Along with my family, there were many Good Samaritans who contributed tremendously to my upbringing, mainly my then-best friend's family, the Zulu family, who took me in after my mom's death, and I lived with them till I finished high school and went off to university. My mother had been the only one from our family who lived in Durban, so Buhle's family figured I shouldn't be uprooted to go start a new school in Sheppie, where my family was. So I had an abundance of families, and my upbringing was a true team effort. My sister was at least living with her dad and stepmom, also in Durban.

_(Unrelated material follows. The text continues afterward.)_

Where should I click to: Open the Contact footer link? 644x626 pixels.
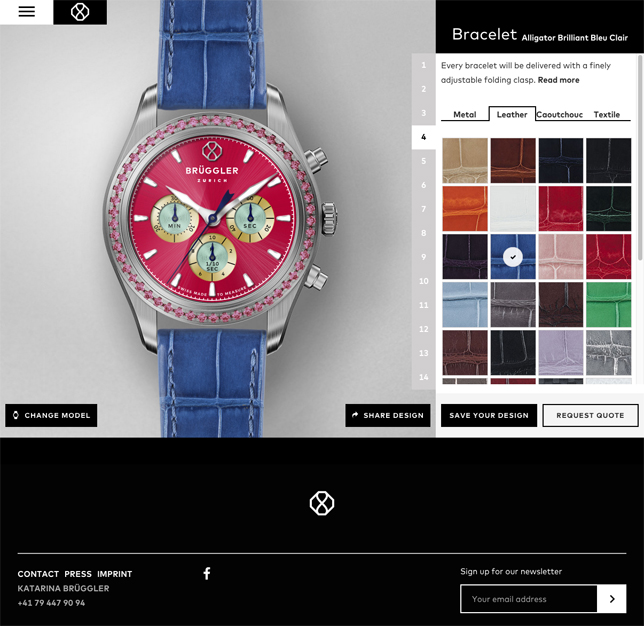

Back to my story. In 2006, after grieving Mr N's death, my family introduced me to a strange man, introduced to me as Uncle Mthembuš (see the lightbulb? - Mr M!!). He was very nice to me in particular, taking me out, buying me airtime and lots of fancy things. Where did this rich man come from, and what was his place in our family?... I would wonder. He called often and checked up on me since I was schooling in Durban and he lived on the South Coast. When I wasn't creeped out, I definitely was loving this new attention from this mysterious uncle.
Lo and behold, on the day I received my matric results in December 2007, I was told that "Uncle Mthembu" is, in fact, my biological father. I was no longer an orphan...lol. He was my mom's Mr M from back in the day. The last time he had seen my mom was after he had impregnated her, and they decided to keep it a secret and tell Mr N that I was his child. I was hysterical, to say the least.
The roller-coaster ride that ensued as we tried to build some kind of a relationship is a story for another day (or perhaps when I write my autobiography).
I love my family to bits, but they can be a weird bunch sometimes. But then again, which family is without its kinks and quirks?
Nano this is so heart wrenching, I am sorry that you went through that. I am glad that you finally got to connect with your dads family. I vote for therapy it will help with all your trauma.
ReplyDeleteSending virtual hugs kisses and light.
Thank you my darling. Therapy is definitely necessary for one's sanity. I'll be starting with it very soon, thank God. Bringing all your thoughts and feelings to the light and making sense of them brings incredible healing and freedom.